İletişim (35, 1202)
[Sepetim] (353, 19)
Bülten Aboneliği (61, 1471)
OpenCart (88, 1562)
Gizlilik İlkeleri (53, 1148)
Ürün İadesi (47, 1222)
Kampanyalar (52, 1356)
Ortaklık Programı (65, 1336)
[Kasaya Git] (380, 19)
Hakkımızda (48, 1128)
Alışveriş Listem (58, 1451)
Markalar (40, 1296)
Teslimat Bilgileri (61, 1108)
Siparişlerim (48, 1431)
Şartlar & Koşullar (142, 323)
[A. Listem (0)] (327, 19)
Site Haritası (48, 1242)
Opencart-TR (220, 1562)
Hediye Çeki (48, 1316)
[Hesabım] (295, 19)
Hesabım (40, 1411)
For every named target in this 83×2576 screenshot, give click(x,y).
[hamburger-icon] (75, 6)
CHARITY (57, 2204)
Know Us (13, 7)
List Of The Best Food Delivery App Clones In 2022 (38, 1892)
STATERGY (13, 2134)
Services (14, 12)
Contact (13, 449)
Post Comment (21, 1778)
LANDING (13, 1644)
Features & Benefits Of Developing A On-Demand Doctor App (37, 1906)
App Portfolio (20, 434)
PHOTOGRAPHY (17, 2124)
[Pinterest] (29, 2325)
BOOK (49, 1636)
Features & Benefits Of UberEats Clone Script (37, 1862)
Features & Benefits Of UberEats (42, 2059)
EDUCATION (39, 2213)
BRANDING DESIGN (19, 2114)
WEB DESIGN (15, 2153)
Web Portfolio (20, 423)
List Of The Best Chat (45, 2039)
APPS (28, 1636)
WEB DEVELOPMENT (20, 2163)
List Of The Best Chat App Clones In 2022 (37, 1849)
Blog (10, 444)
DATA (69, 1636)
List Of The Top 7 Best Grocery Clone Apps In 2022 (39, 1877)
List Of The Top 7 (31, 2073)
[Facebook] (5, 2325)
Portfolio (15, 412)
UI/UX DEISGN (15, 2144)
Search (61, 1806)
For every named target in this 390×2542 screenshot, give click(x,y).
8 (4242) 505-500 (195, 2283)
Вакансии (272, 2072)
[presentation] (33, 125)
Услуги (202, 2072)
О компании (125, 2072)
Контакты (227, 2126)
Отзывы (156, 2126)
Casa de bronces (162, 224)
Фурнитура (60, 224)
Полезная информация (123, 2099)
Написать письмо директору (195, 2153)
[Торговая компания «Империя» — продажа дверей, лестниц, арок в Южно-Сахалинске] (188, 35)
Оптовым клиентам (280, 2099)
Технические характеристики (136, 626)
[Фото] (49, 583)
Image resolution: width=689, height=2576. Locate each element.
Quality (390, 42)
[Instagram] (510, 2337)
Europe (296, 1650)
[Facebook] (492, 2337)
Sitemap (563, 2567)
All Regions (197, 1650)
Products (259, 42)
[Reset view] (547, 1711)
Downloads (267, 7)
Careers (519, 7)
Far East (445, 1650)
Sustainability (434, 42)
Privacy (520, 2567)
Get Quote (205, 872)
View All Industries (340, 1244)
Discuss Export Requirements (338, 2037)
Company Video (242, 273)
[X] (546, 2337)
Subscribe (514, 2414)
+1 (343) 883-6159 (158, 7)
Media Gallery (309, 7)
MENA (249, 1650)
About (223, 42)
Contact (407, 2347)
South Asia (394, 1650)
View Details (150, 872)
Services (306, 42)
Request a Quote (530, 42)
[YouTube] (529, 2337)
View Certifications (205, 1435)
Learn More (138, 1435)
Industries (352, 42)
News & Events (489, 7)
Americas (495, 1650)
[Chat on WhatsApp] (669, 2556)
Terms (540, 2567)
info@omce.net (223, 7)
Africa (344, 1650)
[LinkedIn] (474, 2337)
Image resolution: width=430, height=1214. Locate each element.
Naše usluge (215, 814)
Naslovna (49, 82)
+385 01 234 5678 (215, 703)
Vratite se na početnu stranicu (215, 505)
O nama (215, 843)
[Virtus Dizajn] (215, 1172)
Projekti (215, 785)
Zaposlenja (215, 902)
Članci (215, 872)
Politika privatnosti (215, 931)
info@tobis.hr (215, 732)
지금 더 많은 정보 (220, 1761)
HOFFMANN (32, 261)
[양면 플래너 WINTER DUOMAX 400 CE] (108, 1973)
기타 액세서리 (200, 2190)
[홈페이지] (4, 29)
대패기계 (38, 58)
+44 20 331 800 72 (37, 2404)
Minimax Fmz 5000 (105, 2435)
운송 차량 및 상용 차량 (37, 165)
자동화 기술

::::

§ Task to complete
Every line above should be written out again exactly as it stands.

§ Expected output
İletişim (35, 1202)
[Sepetim] (353, 19)
Bülten Aboneliği (61, 1471)
OpenCart (88, 1562)
Gizlilik İlkeleri (53, 1148)
Ürün İadesi (47, 1222)
Kampanyalar (52, 1356)
Ortaklık Programı (65, 1336)
[Kasaya Git] (380, 19)
Hakkımızda (48, 1128)
Alışveriş Listem (58, 1451)
Markalar (40, 1296)
Teslimat Bilgileri (61, 1108)
Siparişlerim (48, 1431)
Şartlar & Koşullar (142, 323)
[A. Listem (0)] (327, 19)
Site Haritası (48, 1242)
Opencart-TR (220, 1562)
Hediye Çeki (48, 1316)
[Hesabım] (295, 19)
Hesabım (40, 1411)
For every named target in this 83×2576 screenshot, give click(x,y).
[hamburger-icon] (75, 6)
CHARITY (57, 2204)
Know Us (13, 7)
List Of The Best Food Delivery App Clones In 2022 (38, 1892)
STATERGY (13, 2134)
Services (14, 12)
Contact (13, 449)
Post Comment (21, 1778)
LANDING (13, 1644)
Features & Benefits Of Developing A On-Demand Doctor App (37, 1906)
App Portfolio (20, 434)
PHOTOGRAPHY (17, 2124)
[Pinterest] (29, 2325)
BOOK (49, 1636)
Features & Benefits Of UberEats Clone Script (37, 1862)
Features & Benefits Of UberEats (42, 2059)
EDUCATION (39, 2213)
BRANDING DESIGN (19, 2114)
WEB DESIGN (15, 2153)
Web Portfolio (20, 423)
List Of The Best Chat (45, 2039)
APPS (28, 1636)
WEB DEVELOPMENT (20, 2163)
List Of The Best Chat App Clones In 2022 (37, 1849)
Blog (10, 444)
DATA (69, 1636)
List Of The Top 7 Best Grocery Clone Apps In 2022 (39, 1877)
List Of The Top 7 (31, 2073)
[Facebook] (5, 2325)
Portfolio (15, 412)
UI/UX DEISGN (15, 2144)
Search (61, 1806)
For every named target in this 390×2542 screenshot, give click(x,y).
8 (4242) 505-500 (195, 2283)
Вакансии (272, 2072)
[presentation] (33, 125)
Услуги (202, 2072)
О компании (125, 2072)
Контакты (227, 2126)
Отзывы (156, 2126)
Casa de bronces (162, 224)
Фурнитура (60, 224)
Полезная информация (123, 2099)
Написать письмо директору (195, 2153)
[Торговая компания «Империя» — продажа дверей, лестниц, арок в Южно-Сахалинске] (188, 35)
Оптовым клиентам (280, 2099)
Технические характеристики (136, 626)
[Фото] (49, 583)
Image resolution: width=689, height=2576. Locate each element.
Quality (390, 42)
[Instagram] (510, 2337)
Europe (296, 1650)
[Facebook] (492, 2337)
Sitemap (563, 2567)
All Regions (197, 1650)
Products (259, 42)
[Reset view] (547, 1711)
Downloads (267, 7)
Careers (519, 7)
Far East (445, 1650)
Sustainability (434, 42)
Privacy (520, 2567)
Get Quote (205, 872)
View All Industries (340, 1244)
Discuss Export Requirements (338, 2037)
Company Video (242, 273)
[X] (546, 2337)
Subscribe (514, 2414)
+1 (343) 883-6159 (158, 7)
Media Gallery (309, 7)
MENA (249, 1650)
About (223, 42)
Contact (407, 2347)
South Asia (394, 1650)
View Details (150, 872)
Services (306, 42)
Request a Quote (530, 42)
[YouTube] (529, 2337)
View Certifications (205, 1435)
Learn More (138, 1435)
Industries (352, 42)
News & Events (489, 7)
Americas (495, 1650)
[Chat on WhatsApp] (669, 2556)
Terms (540, 2567)
info@omce.net (223, 7)
Africa (344, 1650)
[LinkedIn] (474, 2337)
Image resolution: width=430, height=1214. Locate each element.
Naše usluge (215, 814)
Naslovna (49, 82)
+385 01 234 5678 (215, 703)
Vratite se na početnu stranicu (215, 505)
O nama (215, 843)
[Virtus Dizajn] (215, 1172)
Projekti (215, 785)
Zaposlenja (215, 902)
Članci (215, 872)
Politika privatnosti (215, 931)
info@tobis.hr (215, 732)
지금 더 많은 정보 (220, 1761)
HOFFMANN (32, 261)
[양면 플래너 WINTER DUOMAX 400 CE] (108, 1973)
기타 액세서리 (200, 2190)
[홈페이지] (4, 29)
대패기계 (38, 58)
+44 20 331 800 72 (37, 2404)
Minimax Fmz 5000 (105, 2435)
운송 차량 및 상용 차량 (37, 165)
자동화 기술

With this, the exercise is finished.